At 12 weeks, muscle dystrophin levels demonstrated a mean of 81.2% muscle fibers expressing micro-dystrophin with a mean intensity at the sarcolemma by immunohistochemistry of 96% compared to normal biopsies. Adjusted for fat and fibrotic tissue, western blot showed a mean expression of 95.8%. All participants had confirmed vector transduction and showed functional improvement on the North Star Ambulatory Assessment scale (NSAA) and reduced creatine kinase (CK) levels that were maintained through one year.
So, the 1-year functional data showed a robust benefit, as summarized at the JAMA publication:
Micro-dystrophin Gene Transfer Association With Protection Against Muscle Damage
The street will try to compare the 2-years functional data versus the 1-year data and see if the 4 patients maintain or even improve in the NSAA tests, but it’s important to note that the kids’ age has a huge factor to take in consideration, while the age of the patients at the baseline was 5, 4, 6 and 4 years, at the 2-years data 2 kids will be at age of 6, one kid at 7 and one at age of 8 years old, where the decline in DMD kids starts showing up significantly. So, I see any data that shows maintenance of NSAA score and keeping a low level of CK as well, would be a positive sign of durability. Even if the older 2 kids 7 and 8 years old show “no change” or a slight decline of 1 to 2 points will not indicate a problematic data, since the natural history show that at age 7 to 8 DMD kids decline by 4 units per year, so if the 8 years old kid show no decline, that will be overwhelming positive for the study.

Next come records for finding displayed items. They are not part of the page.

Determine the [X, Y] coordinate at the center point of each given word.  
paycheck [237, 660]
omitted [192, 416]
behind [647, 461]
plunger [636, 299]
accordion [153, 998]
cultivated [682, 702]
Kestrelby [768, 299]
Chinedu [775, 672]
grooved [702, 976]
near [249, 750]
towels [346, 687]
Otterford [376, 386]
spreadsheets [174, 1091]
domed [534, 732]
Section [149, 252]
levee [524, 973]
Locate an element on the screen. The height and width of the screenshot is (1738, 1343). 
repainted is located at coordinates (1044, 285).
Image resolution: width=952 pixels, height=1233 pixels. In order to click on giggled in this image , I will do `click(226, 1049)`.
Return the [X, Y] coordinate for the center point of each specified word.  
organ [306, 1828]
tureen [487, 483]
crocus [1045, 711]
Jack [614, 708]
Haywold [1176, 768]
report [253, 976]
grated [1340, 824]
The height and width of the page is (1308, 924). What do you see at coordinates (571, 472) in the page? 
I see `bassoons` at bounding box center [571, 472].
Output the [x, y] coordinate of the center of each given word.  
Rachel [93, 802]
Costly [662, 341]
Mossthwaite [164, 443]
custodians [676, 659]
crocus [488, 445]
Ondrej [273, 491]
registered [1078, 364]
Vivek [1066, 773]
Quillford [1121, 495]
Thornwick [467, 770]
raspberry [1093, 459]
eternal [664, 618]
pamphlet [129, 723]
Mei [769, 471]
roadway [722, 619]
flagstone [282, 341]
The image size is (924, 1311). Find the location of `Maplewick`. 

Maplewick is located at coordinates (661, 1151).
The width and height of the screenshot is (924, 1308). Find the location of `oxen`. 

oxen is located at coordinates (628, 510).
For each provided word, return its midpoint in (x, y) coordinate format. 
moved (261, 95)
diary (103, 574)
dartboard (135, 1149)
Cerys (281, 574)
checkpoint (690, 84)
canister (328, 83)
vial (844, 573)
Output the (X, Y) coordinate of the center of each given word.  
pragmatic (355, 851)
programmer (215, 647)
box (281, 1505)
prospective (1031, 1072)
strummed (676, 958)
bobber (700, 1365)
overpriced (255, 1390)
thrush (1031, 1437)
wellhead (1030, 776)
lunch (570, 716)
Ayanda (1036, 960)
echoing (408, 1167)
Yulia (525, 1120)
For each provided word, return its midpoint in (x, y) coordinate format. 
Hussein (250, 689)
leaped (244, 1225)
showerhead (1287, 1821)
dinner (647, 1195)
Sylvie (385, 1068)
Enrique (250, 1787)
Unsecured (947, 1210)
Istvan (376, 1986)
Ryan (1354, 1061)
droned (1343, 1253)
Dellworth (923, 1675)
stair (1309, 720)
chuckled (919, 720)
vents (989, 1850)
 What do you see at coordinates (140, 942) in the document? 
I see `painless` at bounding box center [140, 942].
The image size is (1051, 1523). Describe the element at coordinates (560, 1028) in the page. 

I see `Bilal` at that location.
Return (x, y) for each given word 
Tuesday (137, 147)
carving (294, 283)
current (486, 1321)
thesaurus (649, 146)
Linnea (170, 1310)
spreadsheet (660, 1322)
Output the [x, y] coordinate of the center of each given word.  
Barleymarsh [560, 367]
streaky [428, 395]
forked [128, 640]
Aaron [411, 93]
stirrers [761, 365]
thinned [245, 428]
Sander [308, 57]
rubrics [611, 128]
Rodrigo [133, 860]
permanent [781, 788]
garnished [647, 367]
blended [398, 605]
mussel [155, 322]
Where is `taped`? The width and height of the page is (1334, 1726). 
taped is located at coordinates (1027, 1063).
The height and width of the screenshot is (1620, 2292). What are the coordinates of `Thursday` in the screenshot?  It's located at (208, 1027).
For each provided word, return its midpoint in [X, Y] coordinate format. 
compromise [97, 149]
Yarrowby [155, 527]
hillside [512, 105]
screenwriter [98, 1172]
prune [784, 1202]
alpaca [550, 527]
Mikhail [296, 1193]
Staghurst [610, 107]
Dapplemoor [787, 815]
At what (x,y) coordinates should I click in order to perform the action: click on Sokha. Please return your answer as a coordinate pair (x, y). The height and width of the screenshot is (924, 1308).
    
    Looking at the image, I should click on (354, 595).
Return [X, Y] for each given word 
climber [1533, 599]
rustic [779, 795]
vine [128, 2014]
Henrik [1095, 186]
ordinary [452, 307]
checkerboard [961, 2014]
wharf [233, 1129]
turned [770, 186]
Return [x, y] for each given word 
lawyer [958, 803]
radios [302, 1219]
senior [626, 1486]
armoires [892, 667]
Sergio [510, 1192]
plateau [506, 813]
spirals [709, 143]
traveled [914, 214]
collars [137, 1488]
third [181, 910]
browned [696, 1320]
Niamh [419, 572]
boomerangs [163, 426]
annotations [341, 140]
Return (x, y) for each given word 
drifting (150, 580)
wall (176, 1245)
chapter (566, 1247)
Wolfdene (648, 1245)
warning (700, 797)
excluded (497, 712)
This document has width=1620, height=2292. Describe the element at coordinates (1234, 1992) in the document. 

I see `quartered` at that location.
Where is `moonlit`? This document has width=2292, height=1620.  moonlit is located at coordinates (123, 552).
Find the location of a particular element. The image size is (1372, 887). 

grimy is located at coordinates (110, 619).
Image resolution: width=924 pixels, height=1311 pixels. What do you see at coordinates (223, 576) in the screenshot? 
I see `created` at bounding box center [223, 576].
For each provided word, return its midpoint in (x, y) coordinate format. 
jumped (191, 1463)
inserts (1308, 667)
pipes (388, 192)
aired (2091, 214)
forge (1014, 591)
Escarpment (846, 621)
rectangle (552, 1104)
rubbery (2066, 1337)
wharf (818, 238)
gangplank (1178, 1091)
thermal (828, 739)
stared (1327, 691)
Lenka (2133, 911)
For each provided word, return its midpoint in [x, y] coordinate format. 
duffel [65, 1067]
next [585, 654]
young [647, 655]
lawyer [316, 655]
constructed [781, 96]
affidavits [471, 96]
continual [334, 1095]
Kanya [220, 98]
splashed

LGMD-2E program 18 months data
Back in June 2020 Sarepta released 1-year functional data from Cohort-1 with a low dose of 5E13 vg/kg, the first 3 patients at ages 13, 14 and 13 years and all patients improved in all functional endpoints.
Any maintenance of functional test with NSAD scores will be seen as positive, especially that cohort-1 is using the lower dose, while Cohort-2 was up to the same dose level as the DMD study, at 2E14 and most likely will be chosen to continue as the therapeutic dose in Phase-3 study to start early in 2021.
Cohort 1 -Summary of Functional Data at 1-Year
ALL SUBJECTS SHOWED IMPROVEMENT IN ALL FUNCTIONAL MEASURES
Beside the NSAD scores, we will be watching the CK levels in all 3 patients, expecting to keep the 72% reduction from baseline at least, and any higher reduction at 18 months will be seen as another positive sign, but again as the higher dose is the one to continue to Phae-3 I see this data as good, but not crucial for the pathway forward.
Disclosure: Author is LONG SRPT equity and options.